Love the idea that an earthquake caused the seabed to rise and strike the ship. Just bad luck and timing I suppose!!!


----------



## Pompeyfan (Aug 9, 2005)

ninabaker said:


> Is "striking the seabed" more glamourous than old-fashioned "gone aground"? I know it is a posh ship but all the same - gone aground is gone aground!
> 
> nina



Just quoting the news item. I don't think she did go aground, did not have to be pulled off etc, so I think striking the seabed is correct in this case. As for being a posh ship, not so sure about that. She and Commodore Goodwill passes my house every day inward and outward bound, good working ferries keeping the Channel Islands well stocked.


----------



## ben27 (Dec 27, 2012)

good day pompeyfan.super moderator.05:29.re:commodore clipper strikes seabed.thank you for interesting link.if the seabed has shifted.will they not have to check the harbour for any major uplift in seabed,and when was this earthquake?thank you for posting regards ben27


----------



## paull.happyhiker (Mar 16, 2009)

ninabaker said:


> Is "striking the seabed" more glamourous than old-fashioned "gone aground"? I know it is a posh ship but all the same - gone aground is gone aground!
> 
> nina


Clipper and Posh in the same sentence.....Since when [=P] The tidal range around there is unreal. High tide there are a few rocks sticking out but at low tide it's a different matter


----------



## Dickyboy (May 18, 2009)

Hardly a posh vessel. It's going to play havoc with there schedule. Portsmouth-Channel Islands.

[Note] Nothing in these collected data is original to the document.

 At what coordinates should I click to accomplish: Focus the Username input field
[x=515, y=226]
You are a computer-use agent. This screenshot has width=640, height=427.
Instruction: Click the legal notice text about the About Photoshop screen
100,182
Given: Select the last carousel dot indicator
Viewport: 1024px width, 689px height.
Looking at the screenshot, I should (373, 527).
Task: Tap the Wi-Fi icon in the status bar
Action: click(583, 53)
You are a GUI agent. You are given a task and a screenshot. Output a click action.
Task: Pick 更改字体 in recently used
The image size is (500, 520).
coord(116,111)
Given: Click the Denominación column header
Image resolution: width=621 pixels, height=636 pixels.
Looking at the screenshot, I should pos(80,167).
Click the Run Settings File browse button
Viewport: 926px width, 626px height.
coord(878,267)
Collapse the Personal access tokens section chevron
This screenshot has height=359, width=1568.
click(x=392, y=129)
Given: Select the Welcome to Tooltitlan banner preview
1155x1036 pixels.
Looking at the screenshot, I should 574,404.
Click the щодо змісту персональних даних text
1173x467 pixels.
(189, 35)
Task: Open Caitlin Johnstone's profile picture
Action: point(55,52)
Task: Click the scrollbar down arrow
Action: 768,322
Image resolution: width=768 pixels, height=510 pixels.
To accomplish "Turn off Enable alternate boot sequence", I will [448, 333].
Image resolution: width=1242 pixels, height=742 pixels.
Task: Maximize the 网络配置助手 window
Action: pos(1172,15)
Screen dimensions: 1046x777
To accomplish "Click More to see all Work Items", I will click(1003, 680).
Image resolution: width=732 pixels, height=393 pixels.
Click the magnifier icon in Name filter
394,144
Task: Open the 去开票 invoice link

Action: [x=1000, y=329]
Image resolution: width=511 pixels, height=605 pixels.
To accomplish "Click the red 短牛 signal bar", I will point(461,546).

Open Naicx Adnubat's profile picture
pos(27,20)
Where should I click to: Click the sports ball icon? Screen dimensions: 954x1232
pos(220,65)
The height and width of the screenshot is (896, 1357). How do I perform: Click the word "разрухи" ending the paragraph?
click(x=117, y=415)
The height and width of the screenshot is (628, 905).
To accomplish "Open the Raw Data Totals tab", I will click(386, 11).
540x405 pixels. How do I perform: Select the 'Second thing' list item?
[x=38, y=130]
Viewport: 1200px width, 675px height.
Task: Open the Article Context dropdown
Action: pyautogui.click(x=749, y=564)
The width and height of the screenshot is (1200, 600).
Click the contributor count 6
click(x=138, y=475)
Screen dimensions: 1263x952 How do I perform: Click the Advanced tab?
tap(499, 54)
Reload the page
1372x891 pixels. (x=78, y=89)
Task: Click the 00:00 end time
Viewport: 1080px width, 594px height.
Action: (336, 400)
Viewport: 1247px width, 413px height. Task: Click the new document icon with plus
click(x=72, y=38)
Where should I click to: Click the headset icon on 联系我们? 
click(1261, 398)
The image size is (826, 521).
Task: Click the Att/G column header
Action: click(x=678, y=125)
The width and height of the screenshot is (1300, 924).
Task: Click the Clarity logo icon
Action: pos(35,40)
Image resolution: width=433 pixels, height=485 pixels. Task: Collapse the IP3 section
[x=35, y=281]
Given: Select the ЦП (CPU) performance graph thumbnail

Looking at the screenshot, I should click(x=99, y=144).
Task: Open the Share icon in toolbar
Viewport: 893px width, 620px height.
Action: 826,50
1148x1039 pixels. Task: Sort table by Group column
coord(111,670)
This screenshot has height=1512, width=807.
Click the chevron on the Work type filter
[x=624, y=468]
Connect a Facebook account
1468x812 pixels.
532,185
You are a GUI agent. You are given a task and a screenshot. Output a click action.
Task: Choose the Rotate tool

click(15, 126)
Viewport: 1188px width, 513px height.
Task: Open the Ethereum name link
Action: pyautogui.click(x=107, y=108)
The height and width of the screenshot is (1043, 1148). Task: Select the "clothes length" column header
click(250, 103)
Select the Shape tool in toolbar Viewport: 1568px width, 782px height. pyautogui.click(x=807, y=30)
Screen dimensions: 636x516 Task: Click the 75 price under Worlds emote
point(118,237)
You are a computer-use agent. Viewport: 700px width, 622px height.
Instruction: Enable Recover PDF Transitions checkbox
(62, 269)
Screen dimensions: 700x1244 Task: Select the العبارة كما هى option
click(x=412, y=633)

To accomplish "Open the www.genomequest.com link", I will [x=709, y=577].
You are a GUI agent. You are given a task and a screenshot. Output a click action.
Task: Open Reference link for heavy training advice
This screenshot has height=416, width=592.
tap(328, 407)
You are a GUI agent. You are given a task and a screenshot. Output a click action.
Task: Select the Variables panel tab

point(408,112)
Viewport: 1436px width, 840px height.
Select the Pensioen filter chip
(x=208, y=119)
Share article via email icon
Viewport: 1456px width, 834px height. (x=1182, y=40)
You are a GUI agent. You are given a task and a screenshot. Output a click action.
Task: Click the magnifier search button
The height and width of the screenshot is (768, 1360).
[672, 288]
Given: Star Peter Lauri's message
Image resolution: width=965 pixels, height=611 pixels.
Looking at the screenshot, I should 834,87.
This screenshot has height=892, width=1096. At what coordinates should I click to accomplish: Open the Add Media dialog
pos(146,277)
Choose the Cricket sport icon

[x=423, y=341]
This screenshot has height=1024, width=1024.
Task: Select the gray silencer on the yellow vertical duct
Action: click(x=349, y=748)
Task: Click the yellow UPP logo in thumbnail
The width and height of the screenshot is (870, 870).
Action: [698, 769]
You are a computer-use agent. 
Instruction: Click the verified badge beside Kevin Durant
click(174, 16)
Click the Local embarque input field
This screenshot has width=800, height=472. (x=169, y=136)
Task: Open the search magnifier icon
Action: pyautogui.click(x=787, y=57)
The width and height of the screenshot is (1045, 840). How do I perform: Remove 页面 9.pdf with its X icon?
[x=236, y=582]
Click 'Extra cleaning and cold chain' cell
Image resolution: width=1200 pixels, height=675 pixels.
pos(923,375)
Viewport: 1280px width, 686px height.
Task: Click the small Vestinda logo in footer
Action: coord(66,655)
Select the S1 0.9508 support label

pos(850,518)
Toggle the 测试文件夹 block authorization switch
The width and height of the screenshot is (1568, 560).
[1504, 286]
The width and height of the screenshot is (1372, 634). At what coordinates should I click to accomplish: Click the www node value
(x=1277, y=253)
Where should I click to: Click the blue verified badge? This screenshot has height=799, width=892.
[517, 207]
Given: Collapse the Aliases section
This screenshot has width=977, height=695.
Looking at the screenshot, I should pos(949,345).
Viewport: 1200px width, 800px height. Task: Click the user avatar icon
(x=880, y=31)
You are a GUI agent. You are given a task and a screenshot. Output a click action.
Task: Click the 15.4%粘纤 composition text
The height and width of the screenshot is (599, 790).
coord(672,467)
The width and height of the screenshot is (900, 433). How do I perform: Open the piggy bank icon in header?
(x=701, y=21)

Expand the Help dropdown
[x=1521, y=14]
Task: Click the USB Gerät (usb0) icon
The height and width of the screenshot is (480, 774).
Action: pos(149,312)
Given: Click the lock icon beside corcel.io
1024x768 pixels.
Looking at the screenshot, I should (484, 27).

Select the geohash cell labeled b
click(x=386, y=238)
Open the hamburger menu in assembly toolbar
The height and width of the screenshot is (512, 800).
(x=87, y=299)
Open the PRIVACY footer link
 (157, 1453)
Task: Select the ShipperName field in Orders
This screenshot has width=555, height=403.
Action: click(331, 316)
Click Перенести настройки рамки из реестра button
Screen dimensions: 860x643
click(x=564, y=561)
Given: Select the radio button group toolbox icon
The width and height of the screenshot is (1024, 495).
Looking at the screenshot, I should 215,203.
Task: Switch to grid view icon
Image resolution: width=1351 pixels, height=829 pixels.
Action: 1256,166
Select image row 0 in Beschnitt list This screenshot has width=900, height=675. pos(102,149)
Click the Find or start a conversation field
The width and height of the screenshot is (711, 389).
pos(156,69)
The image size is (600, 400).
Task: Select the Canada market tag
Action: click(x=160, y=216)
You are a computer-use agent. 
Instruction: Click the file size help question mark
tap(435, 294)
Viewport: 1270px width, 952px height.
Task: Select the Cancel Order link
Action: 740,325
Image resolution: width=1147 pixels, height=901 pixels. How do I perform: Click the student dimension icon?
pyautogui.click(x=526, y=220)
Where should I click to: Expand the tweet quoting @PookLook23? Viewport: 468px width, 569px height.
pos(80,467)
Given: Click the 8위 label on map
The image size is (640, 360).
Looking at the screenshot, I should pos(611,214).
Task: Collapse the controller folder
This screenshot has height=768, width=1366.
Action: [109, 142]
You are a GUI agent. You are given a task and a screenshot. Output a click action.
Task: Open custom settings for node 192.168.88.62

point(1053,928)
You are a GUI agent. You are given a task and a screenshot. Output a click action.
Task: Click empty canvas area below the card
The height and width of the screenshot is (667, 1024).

They still have the Commodore Goodwill though.


----------



## Pompeyfan (Aug 9, 2005)

ben27 said:


> good day pompeyfan.super moderator.05:29.re:commodore clipper strikes seabed.thank you for interesting link.if the seabed has shifted.will they not have to check the harbour for any major uplift in seabed,and when was this earthquake?thank you for posting regards ben27


Ben

Link about earthquake here http://www.bbc.co.uk/news/world-europe-jersey-28266736


----------



## waiwera (Feb 13, 2005)

The Little Russell Channel is very narrow in places so you do not need to be too far off line to strike/slide the bottom especially if close to low water springs.


----------



## Varley (Oct 1, 2006)

I remember a TV newsclip with an Irish shipping executive telling the camera that the incident was not even newsworthy as his vessel had just 'touched bottom'.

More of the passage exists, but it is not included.